_Exercise objective_. Replace "pixels" with "px" in the items starting with the line containing "This screenshot has width=331, height=2576." and going on through the line containing "Image resolution: width=1247", and give back only those lines with nothing else changed.

** begin Stored data **

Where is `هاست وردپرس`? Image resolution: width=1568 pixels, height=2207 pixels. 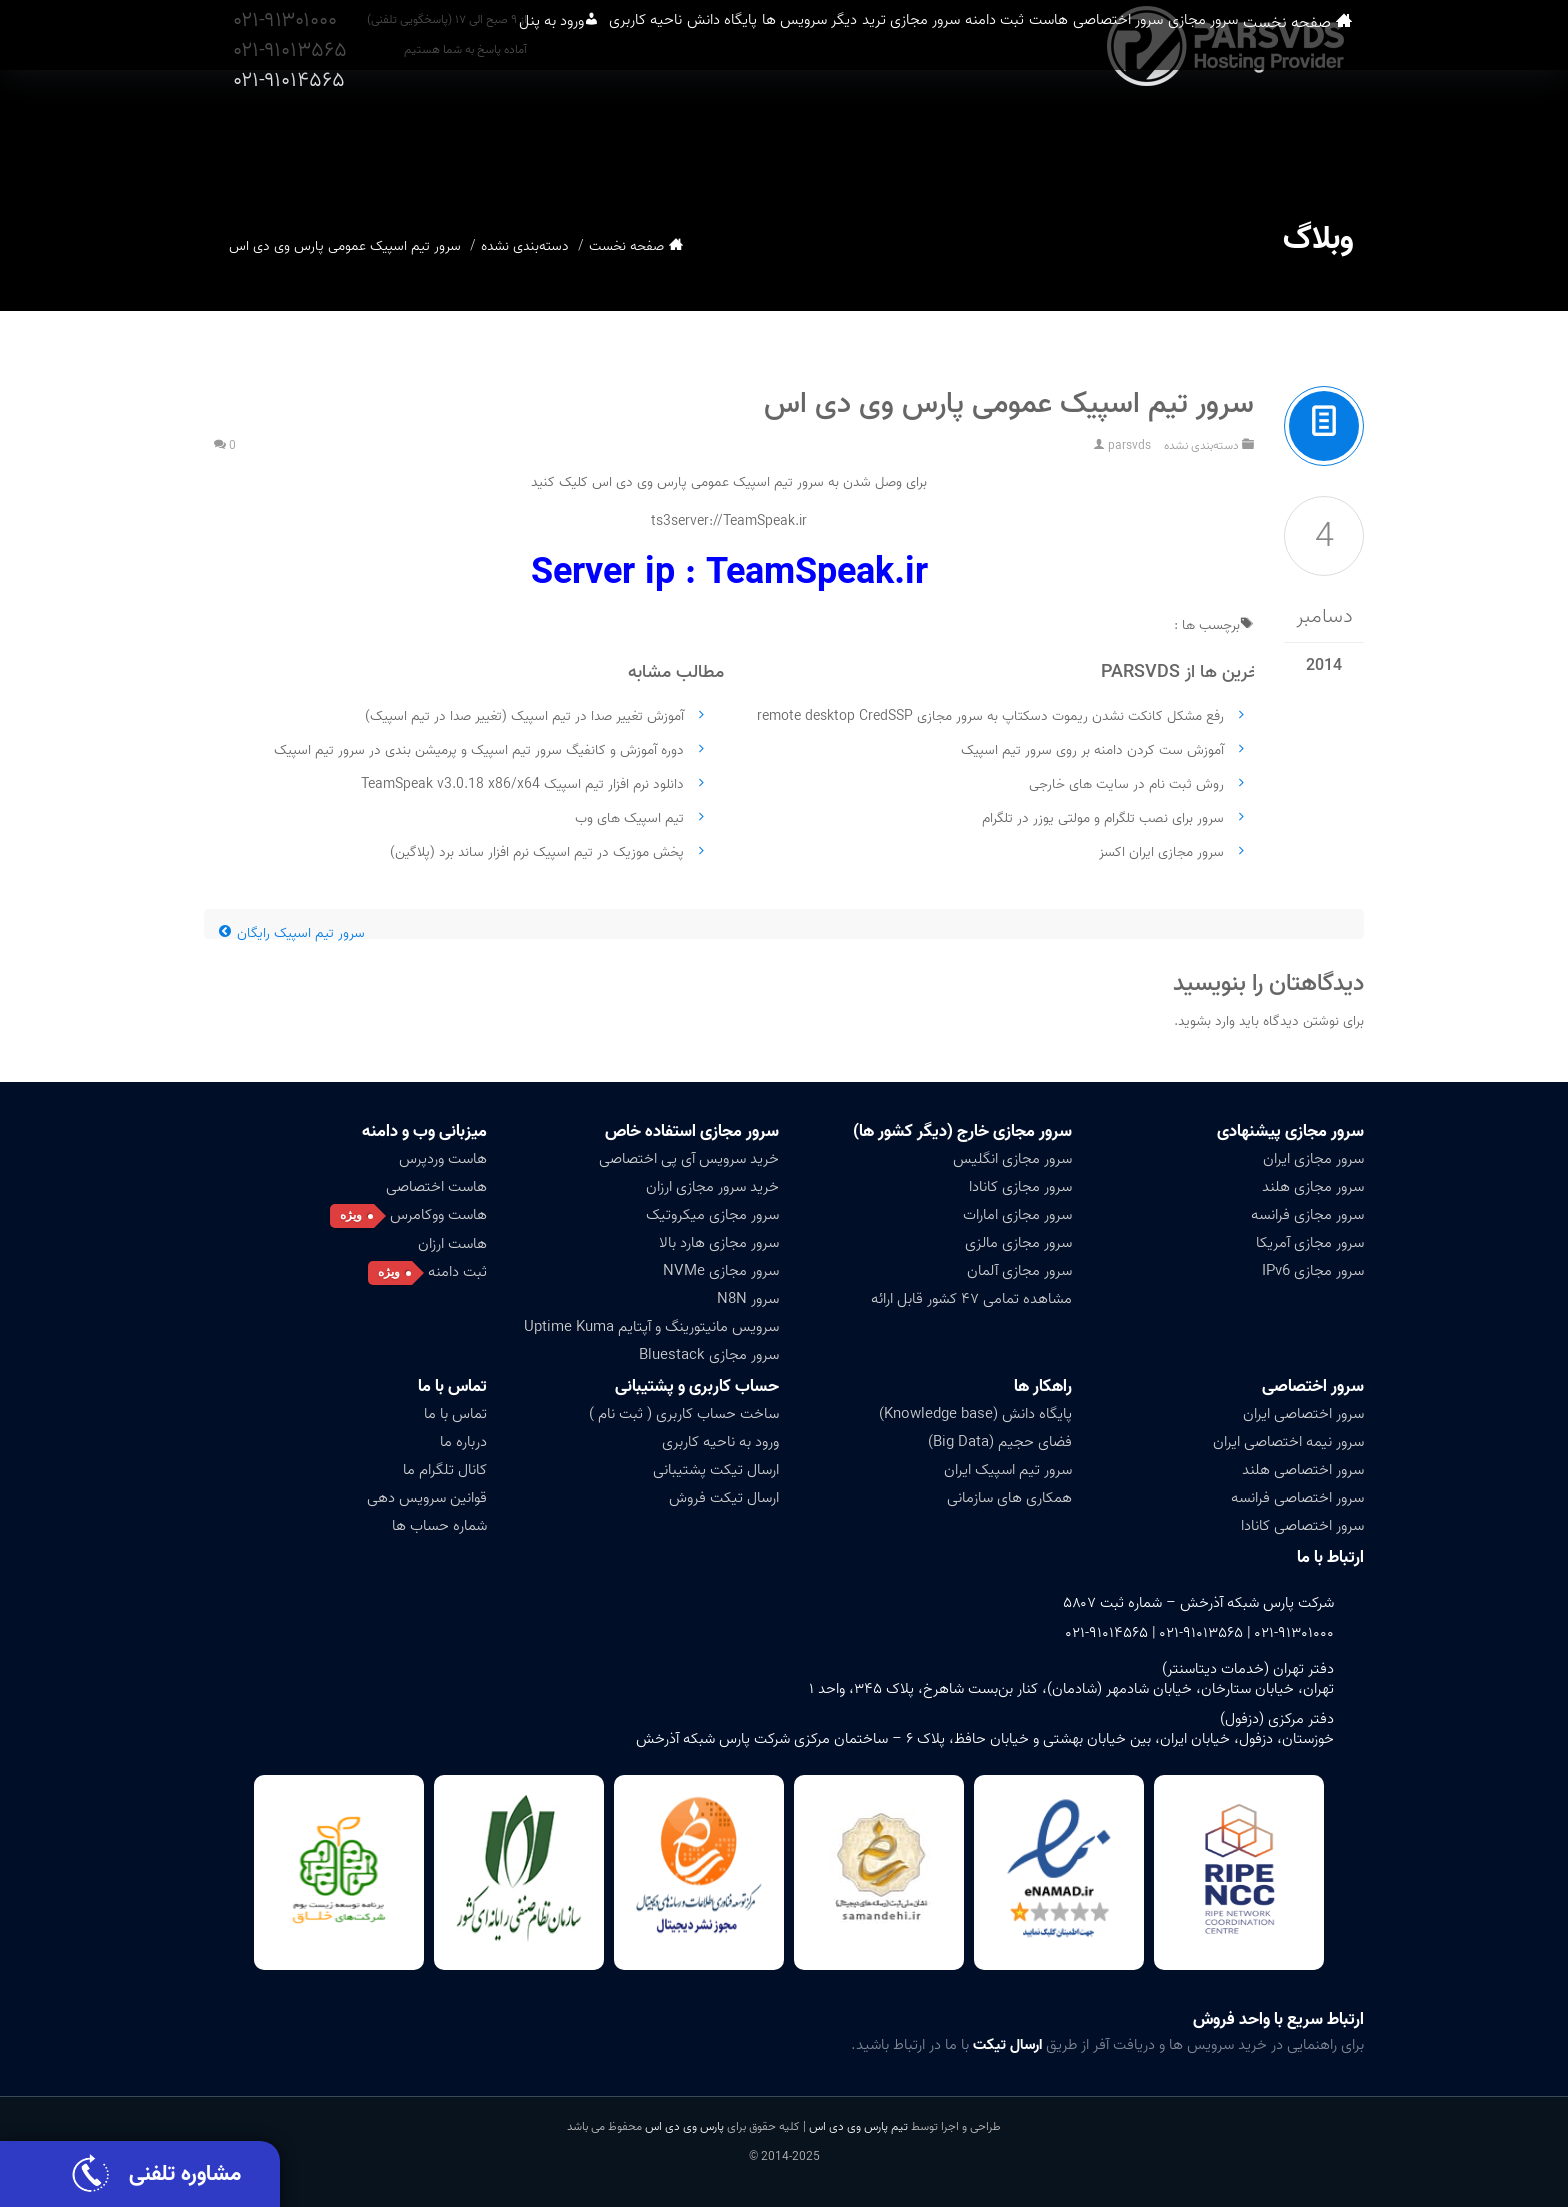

** end Stored data **
** begin Stored data **

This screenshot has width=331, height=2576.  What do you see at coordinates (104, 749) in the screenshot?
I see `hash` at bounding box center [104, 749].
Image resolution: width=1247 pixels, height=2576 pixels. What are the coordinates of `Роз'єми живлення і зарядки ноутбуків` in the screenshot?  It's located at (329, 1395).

** end Stored data **
** begin Stored data **

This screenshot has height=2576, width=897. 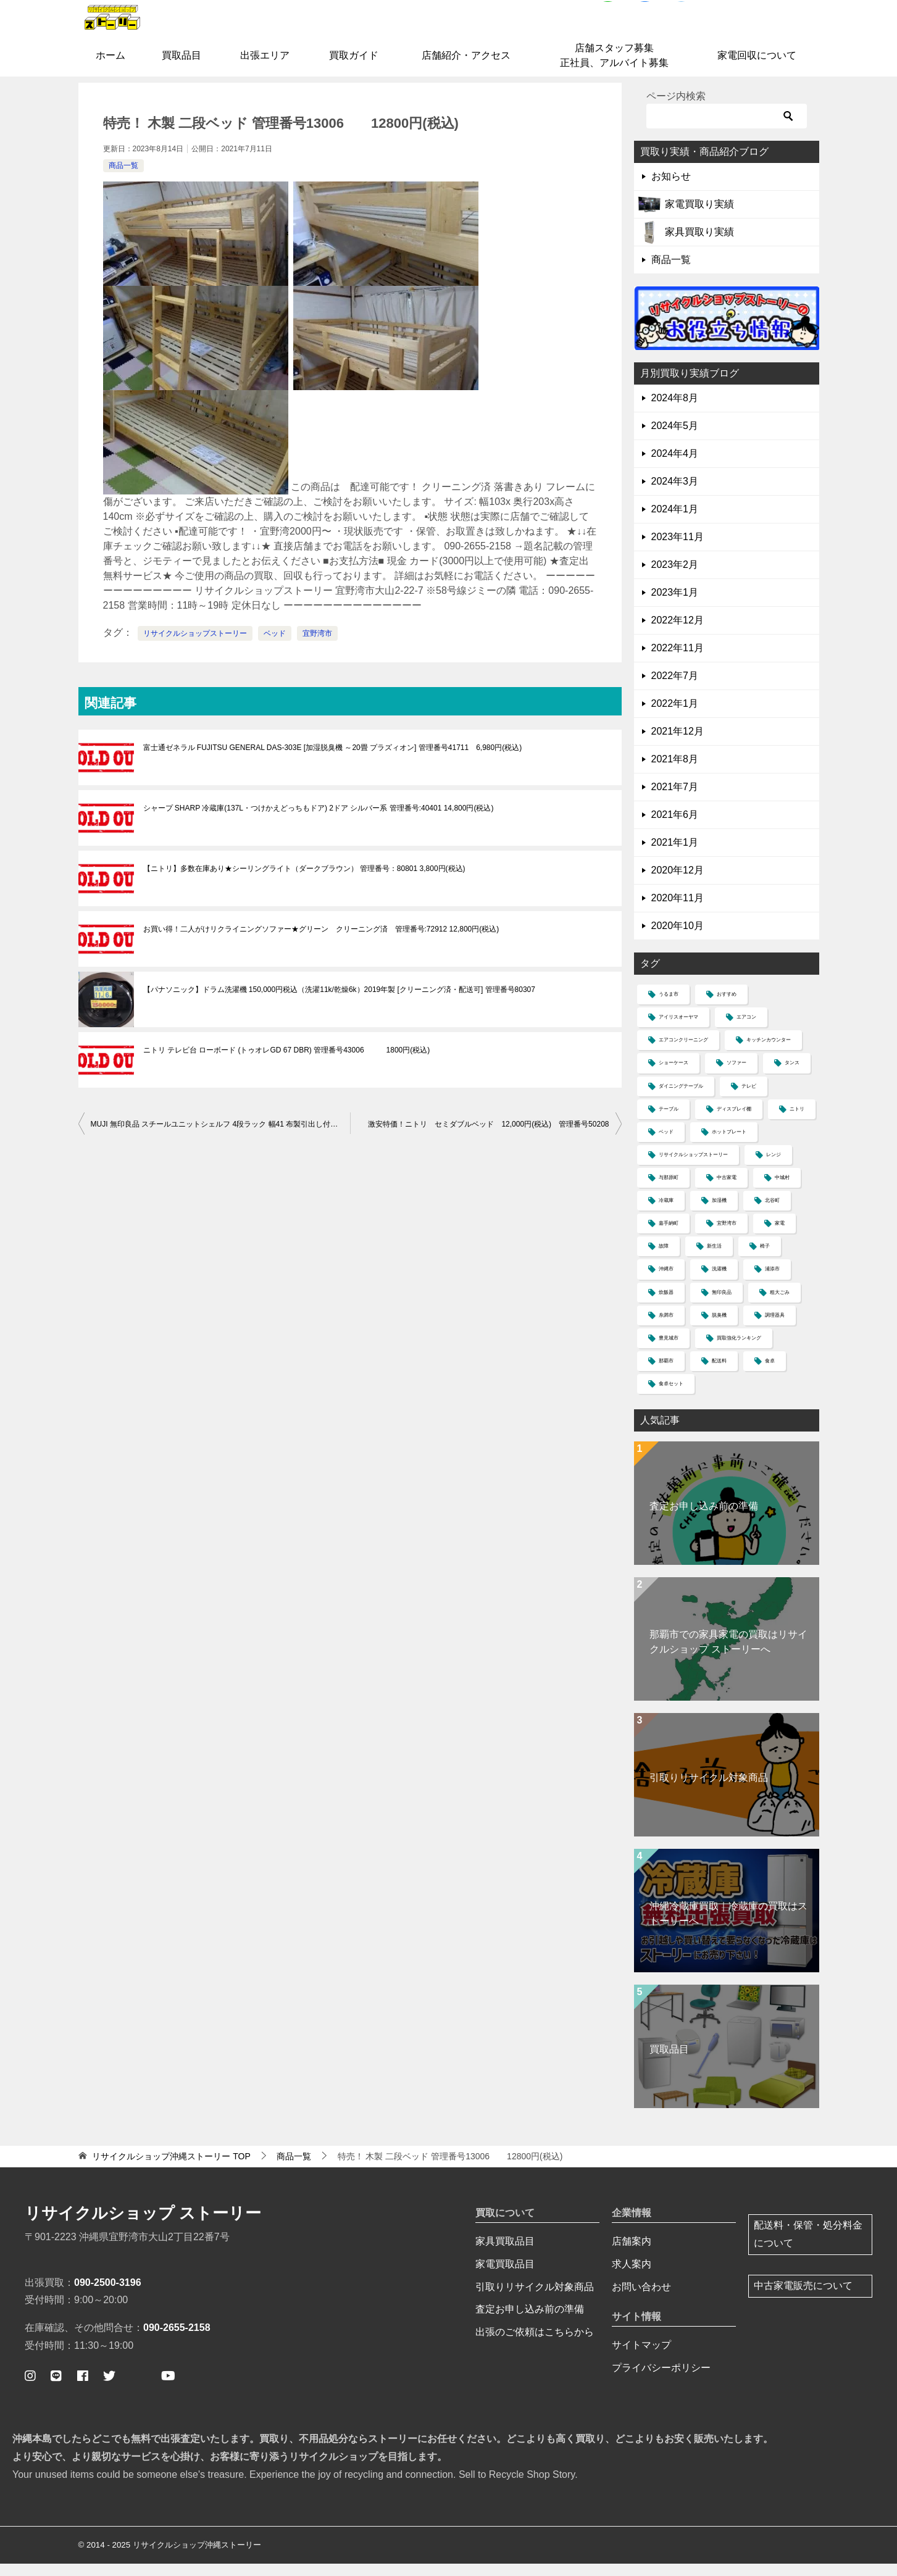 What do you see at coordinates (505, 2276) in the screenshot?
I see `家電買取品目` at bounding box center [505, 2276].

** end Stored data **

_Result of this task_.
This screenshot has width=331, height=2576.  What do you see at coordinates (104, 749) in the screenshot?
I see `hash` at bounding box center [104, 749].
Image resolution: width=1247 px, height=2576 px. What are the coordinates of `Роз'єми живлення і зарядки ноутбуків` in the screenshot?  It's located at (329, 1395).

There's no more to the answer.